Month: August 2018

A Solution to the Interesting Conference Numbers Problem

The problem is described here. You could approach the problem as a coding kata, which I’d love to do at some point – I didn’t have the time on this occasion. I ended up just solving it using pen and paper.

My solution is below. It won’t be the only solution, there are probably better ones out there that rely more on randomisation and less on patterns (or just use better patterns).

Don’t scroll down if you want to have a go at it yourself first!

…

So, I found a solution which works pretty well. I’m pretty pleased with it, and it’s nice and simple and neat.

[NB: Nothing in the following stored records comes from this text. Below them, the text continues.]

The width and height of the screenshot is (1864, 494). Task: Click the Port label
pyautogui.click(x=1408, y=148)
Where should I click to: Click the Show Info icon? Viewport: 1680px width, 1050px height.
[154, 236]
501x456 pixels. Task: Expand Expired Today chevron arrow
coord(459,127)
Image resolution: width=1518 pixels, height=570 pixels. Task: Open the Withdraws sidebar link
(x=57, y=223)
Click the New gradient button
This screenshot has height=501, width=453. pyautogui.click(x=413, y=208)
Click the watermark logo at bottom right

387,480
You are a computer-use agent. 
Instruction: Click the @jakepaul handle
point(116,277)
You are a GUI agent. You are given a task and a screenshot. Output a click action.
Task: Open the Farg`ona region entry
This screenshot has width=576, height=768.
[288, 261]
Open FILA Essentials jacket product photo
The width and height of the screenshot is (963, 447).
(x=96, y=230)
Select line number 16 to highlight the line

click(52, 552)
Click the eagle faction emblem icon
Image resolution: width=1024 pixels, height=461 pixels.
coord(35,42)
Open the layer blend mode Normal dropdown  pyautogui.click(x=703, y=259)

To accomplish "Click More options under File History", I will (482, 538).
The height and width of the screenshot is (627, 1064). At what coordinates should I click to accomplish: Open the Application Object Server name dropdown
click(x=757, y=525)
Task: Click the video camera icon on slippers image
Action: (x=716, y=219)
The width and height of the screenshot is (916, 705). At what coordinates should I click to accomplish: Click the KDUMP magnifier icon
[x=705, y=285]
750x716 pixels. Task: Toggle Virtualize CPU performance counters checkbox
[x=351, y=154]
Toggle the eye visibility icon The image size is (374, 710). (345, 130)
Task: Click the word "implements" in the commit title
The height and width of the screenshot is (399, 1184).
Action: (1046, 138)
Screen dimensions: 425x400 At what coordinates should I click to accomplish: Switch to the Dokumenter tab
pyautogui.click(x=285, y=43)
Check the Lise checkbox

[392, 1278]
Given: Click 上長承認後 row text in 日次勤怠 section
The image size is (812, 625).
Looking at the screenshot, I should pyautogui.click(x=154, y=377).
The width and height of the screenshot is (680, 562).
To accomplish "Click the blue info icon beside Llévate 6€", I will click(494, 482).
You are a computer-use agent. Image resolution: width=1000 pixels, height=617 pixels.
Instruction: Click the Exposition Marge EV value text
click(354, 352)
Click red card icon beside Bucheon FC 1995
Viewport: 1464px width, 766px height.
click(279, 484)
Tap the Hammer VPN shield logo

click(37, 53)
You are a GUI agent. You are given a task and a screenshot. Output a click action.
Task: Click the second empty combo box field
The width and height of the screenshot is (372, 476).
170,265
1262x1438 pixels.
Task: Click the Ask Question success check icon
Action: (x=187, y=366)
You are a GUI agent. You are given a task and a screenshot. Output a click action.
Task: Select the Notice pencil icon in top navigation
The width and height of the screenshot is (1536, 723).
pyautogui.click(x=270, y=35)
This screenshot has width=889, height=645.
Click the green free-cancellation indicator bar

The participants are split into groups of 15. The FRIENDS are in two groups of 15, both marked “FRIENDS” in the spreadsheet below. All the other groups are non-FRIENDS (well they might be friends, who knows? But they still don’t get to stay together – we’re mean like that).

It does mean that the people move in groups of 15, and they will stay in those groups. Not that they will necessarily know it. Because of the numbers, no matter what you do, they will keep encountering some people repeatedly (the maths of this is a separate problem which I’ve blogged about here). If you shuffle the list and assign the non-FRIENDS to 28 groups of 15, hopefully they will already be mixed up with people they don’t know, so they needn’t be aware that they have been grouped. I’ve labelled the groups B1 to O1 and B2 to O2.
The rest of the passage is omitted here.